Start of SELECTED PASSAGE
It all came down to one number. That’s all it took for my personal medical information to be sent to someone’s home fax machine instead of my family doctor. When a medical assistant typed in that one wrong number, off went my personal health data to a complete stranger who I’ll never meet but who knows more about me than I care them to know.

The hospital did an internal investigation and, in the end, offered me a brief apology.

That one story is an example of how easily a patient’s health care privacy can be breached. It also speaks to the urgent need for healthcare providers and hospitals to implement systems that ensure patient privacy and minimize the potential for human errors.

The digital revolution is dramatically changing the healthcare industry and improving the way health care is delivered. Innovations in mobile technology have made it possible to deliver health care to remote areas, teach classes to medical students miles away, and improve the quality of care to patients. It’s making healthcare more accessible and shortened wait times. IT advances are also helping patients become more engaged in their own health and the 2014 Webby Awards highlighted just how innovative app developers have become with apps that do everything from track one’s reproductive health to help athletes raise funds for charity.
End of SELECTED PASSAGE
Start of MATERIAL PROVIDED
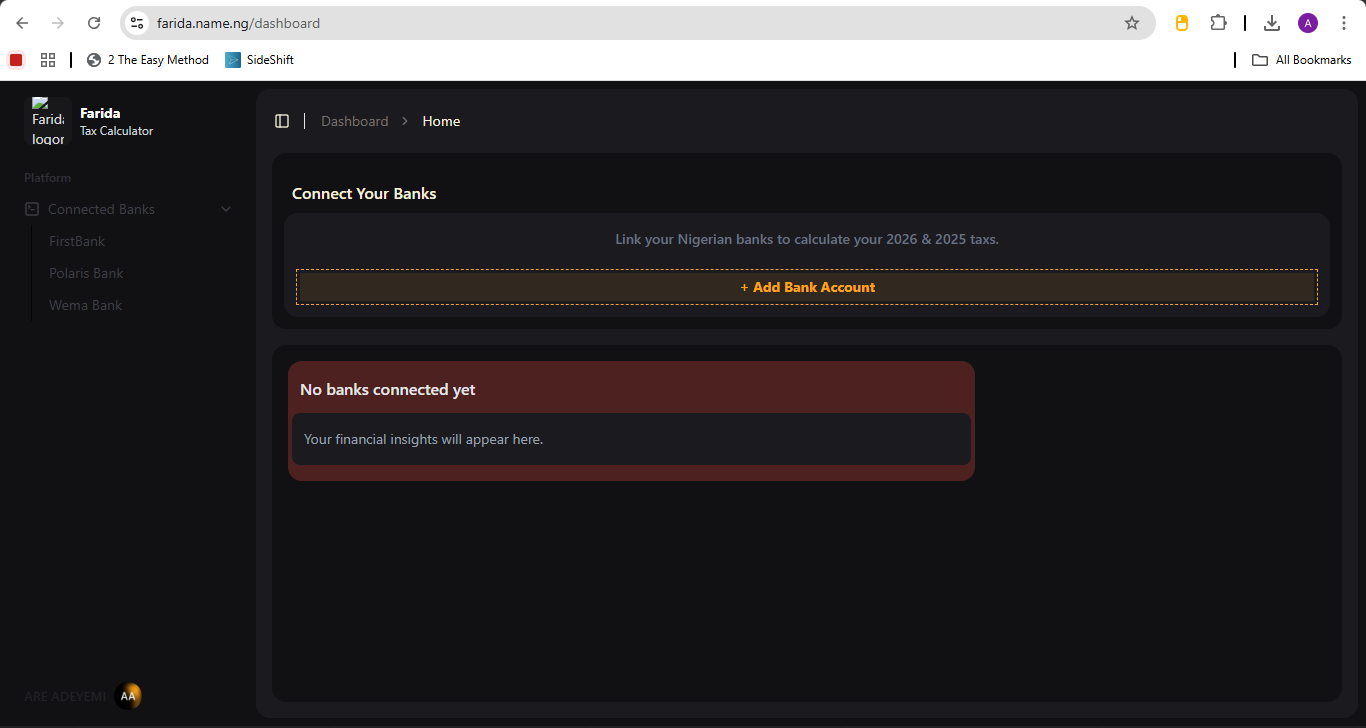The width and height of the screenshot is (1366, 728).
Task: Click the Connected Banks terminal icon
Action: 32,209
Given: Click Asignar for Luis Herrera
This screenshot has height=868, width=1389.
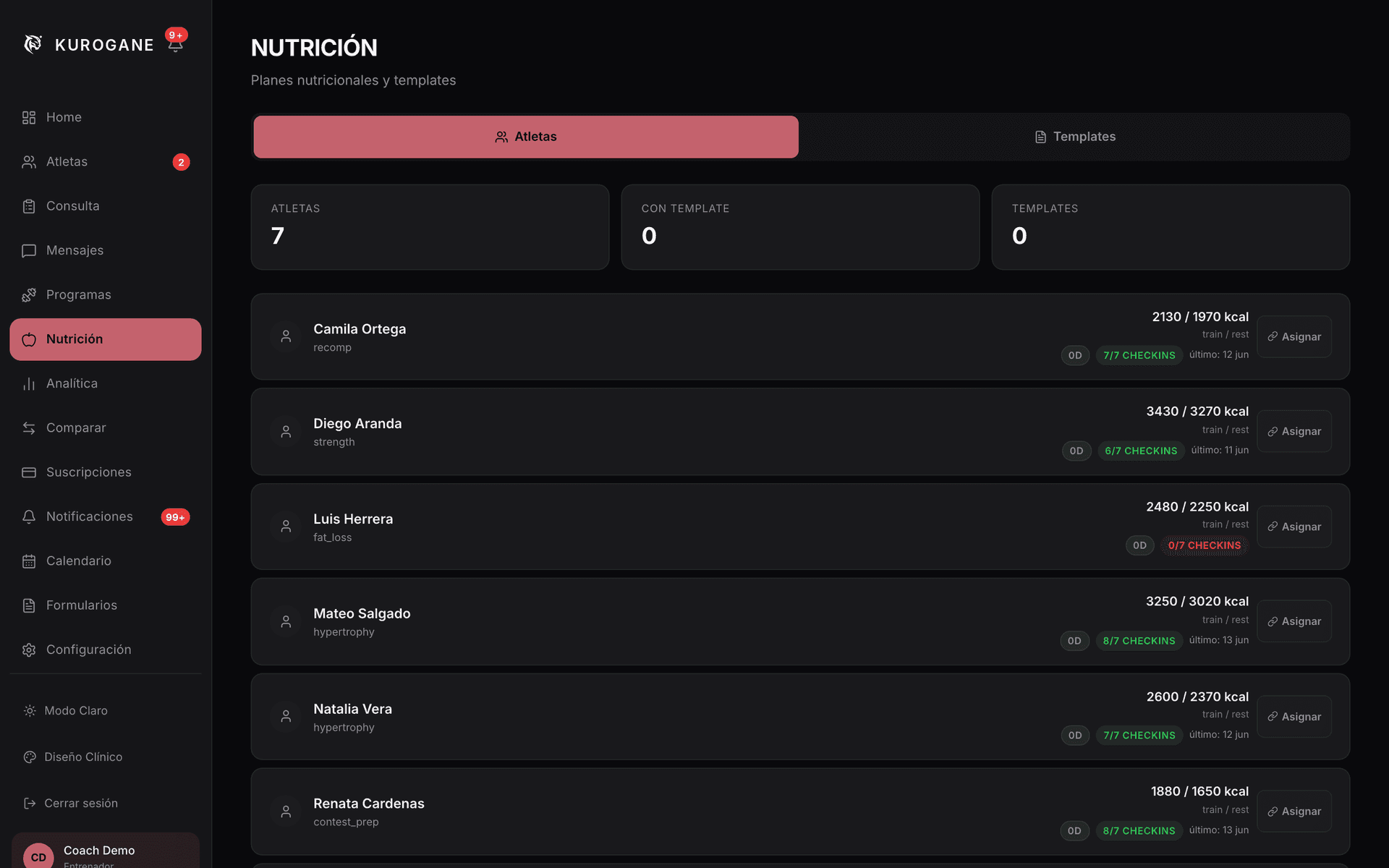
End of MATERIAL PROVIDED
WORK REQUEST 1
In the health privacy text, what did the hospital offer after its internal investigation?
WORK REQUEST 2
Shorten the paragraph of the health privacy text that begins "The digital revolution is dramatically changing" and keep its main facts.
WORK REQUEST 3
Copy the health privacy text word for word, starting at "It all came" and ending at "a brief apology.".

ANSWER 1
A brief apology.

ANSWER 2
The digital revolution is changing health care and improving how it is delivered. Mobile technology makes it possible to bring care to remote areas, teach medical students miles away and improve the quality of patient care. It is also making health care more accessible and shortening wait times. IT advances help patients get more involved in their own health. The 2014 Webby Awards showed how inventive app developers have become, with apps that range from tracking reproductive health to helping athletes raise money for charity.

ANSWER 3
It all came down to one number. That’s all it took for my personal medical information to be sent to someone’s home fax machine instead of my family doctor. When a medical assistant typed in that one wrong number, off went my personal health data to a complete stranger who I’ll never meet but who knows more about me than I care them to know.

The hospital did an internal investigation and, in the end, offered me a brief apology.